Overview
========

Batch process scheduling on single UNIX machines has historically been managed
by :command:`cron` and its derivatives. But if you have many batches and many
machines, maintaining config files across them may be difficult. Tron solves
this problem by centralizing the configuration and scheduling of jobs to a
daemon.

The Tron system is split into four programs:

:ref:`trond`
    Daemon responsible for scheduling, running, and saving state. Provides an
    HTTP interface to tools.

:ref:`tronview`
    View job state and results.

:ref:`tronctl`
    Start, stop, enable, disable, and otherwise control jobs and services.

:ref:`tronfig`
    Change Tron's configuration while the daemon is still running.

The config file uses YAML syntax and relies on several YAML features to
validate.

Nodes, Jobs and Actions
-----------------------

Tron's orders consist of *jobs* and *services*. :doc:`Jobs <jobs>` contain
:ref:`actions <job_actions>` which may depend on other actions in the same job
and run on a schedule.  :ref:`Services <overview_services>` are meant to be
available continuously.

:command:`trond` is given access (via public key SSH) to one or more *nodes* on
which to run jobs and services.  For example, this configuration has two nodes,
each of which is responsible for a single job::

    nodes:
        hostname: 'localhost'
      - name: node1
        hostname: 'batch1'
      - name: node2
        hostname: 'batch2'

    jobs:
      - name: "job0"
        node: node1
        schedule: "interval 20s"
        actions:
          - name: "batch1action"
            command: "sleep 3; echo asdfasdf"
      - name: "job1"

------------------------------------------------------------

What the exercise asks: Proceed with the Tron overview above, starting right after its final line.

Items from a data source:

------------------------------------------------------------

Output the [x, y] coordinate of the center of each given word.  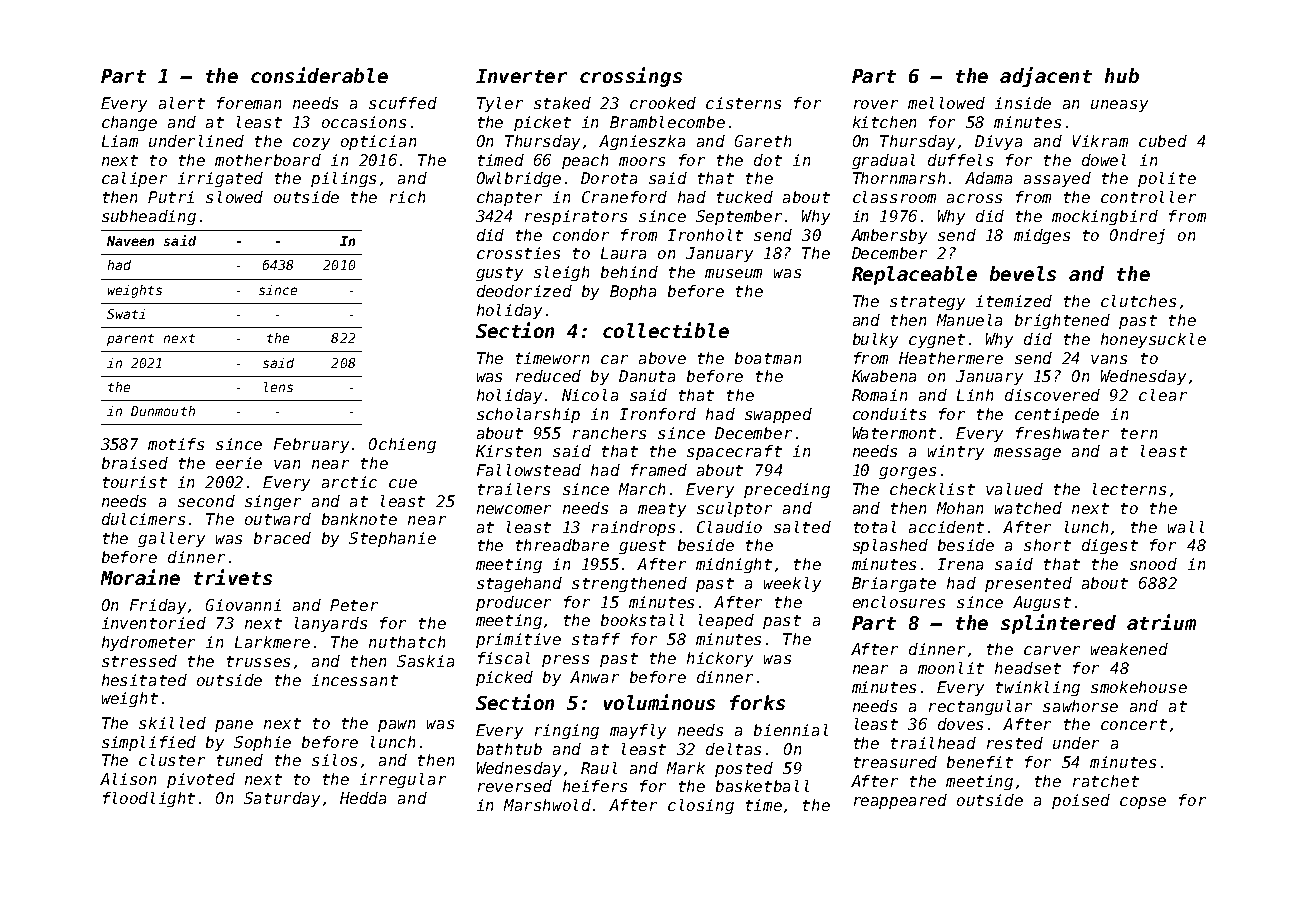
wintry [956, 452]
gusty [499, 274]
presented [1028, 584]
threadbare [562, 545]
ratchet [1106, 781]
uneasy [1119, 106]
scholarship [528, 415]
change [129, 123]
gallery [171, 539]
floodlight [149, 799]
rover [876, 104]
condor [581, 235]
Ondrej [1137, 236]
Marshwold [547, 805]
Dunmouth [163, 411]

------------------------------------------------------------

Result of the exercise:
        node: node2
        schedule: "interval 20s"
        actions:
          - name: "batch2action"
            command: "cat big.txt; sleep 10"


How the nodes are set up and assigned to jobs is entirely up to you. They may
have different operating systems, access to different databases, different
privileges for the Tron user, etc.

See also:

* :doc:`jobs`
* :doc:`services`
* :doc:`config`

.. _overview_pools:

Node Pools
----------

Nodes can be grouped into *pools*. To continue the previous example::

    node_pools:
        - name:pool
          nodes: [node1, node2]

    jobs:
        # ...
        - name: "job2"
          node: pool
          schedule: "interval 5s"
          actions:
            - name: "pool_action"
              command: "ls /; sleep 1"
          cleanup_action:
            command: "echo 'all done'"

``job2``'s action will be run on a random node from ``pool`` every 5 seconds.
(:ref:`overview_services` behave slightly differently.) When ``pool_action`` is
complete, ``cleanup_action`` will run on the same node.

Node pools may also exist under ``nodes``, but this is purely for backward
compatibility and not recommended for new configurations.

For more information, see :doc:`jobs`.

.. _overview_services:

Services
--------

The job model is not appropriate for tasks that provide services to other tasks
perhaps with more than one instance at once. For example, you might have a set
of worker processes that send emails by continuously popping messages from a
work queue::

    # ...
    services:
        - name: "email_worker"
          node: *pool
          count: 4
          monitor_interval: 60
          restart_interval: 120
          pid_file: "/var/run/batch/%(name)s-%(instance_number)s.pid"
          command: "/usr/local/bin/start_email_worker --pid_file=%(pid_file)s"

This configuration will cause ``start_email_worker`` to be run on the nodes
in the pool in the order ``node1``, ``node2``, ``node1``, ``node2`` (round
robin scheduling).

The ``start_email_worker`` script (written by you) starts the worker and writes
its pid to ``%(pid_file)s``. Every 60 seconds, :command:`trond` will see if pid
in ``%(pid_file)s`` is still running on its node. If not, the service will be
in a ``DEGRADED`` state and a new service instance will be started on the same
node after 120 seconds.

In a system containing this example, you might have yet another service
representing the work queue itself.

For more information, see :doc:`services`.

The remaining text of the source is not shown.